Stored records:
________________

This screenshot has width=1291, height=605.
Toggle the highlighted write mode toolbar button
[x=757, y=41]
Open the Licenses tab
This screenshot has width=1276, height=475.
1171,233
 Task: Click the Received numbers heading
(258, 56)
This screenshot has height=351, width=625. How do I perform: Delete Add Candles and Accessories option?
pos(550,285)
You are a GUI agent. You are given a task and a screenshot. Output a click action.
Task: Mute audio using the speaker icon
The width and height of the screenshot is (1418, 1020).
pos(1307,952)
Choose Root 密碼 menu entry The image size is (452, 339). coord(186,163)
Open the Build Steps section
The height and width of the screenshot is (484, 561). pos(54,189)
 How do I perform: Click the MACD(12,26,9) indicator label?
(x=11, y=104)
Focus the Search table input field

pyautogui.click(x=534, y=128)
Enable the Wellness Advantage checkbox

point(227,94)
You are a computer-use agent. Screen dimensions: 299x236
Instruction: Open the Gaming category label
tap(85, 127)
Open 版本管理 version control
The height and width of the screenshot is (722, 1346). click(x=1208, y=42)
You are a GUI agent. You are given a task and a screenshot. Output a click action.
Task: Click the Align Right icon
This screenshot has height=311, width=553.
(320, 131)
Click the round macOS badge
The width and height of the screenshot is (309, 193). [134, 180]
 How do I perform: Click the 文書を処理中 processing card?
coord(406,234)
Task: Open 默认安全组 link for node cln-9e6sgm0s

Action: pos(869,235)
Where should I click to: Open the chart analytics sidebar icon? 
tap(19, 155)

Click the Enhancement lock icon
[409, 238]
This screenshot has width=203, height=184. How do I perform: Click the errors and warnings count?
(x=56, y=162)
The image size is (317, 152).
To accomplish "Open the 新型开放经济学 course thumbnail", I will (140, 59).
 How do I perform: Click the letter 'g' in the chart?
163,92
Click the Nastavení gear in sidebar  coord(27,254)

________________

# WHAT TO WORK ON:
From the line that contains "Click the Enhancement lock icon" down to the final line of the entries, print every line exactly as it is, and only those lines.

# SOLUTION:
Click the Enhancement lock icon
[409, 238]
This screenshot has width=203, height=184. How do I perform: Click the errors and warnings count?
(x=56, y=162)
The image size is (317, 152).
To accomplish "Open the 新型开放经济学 course thumbnail", I will (140, 59).
 How do I perform: Click the letter 'g' in the chart?
163,92
Click the Nastavení gear in sidebar  coord(27,254)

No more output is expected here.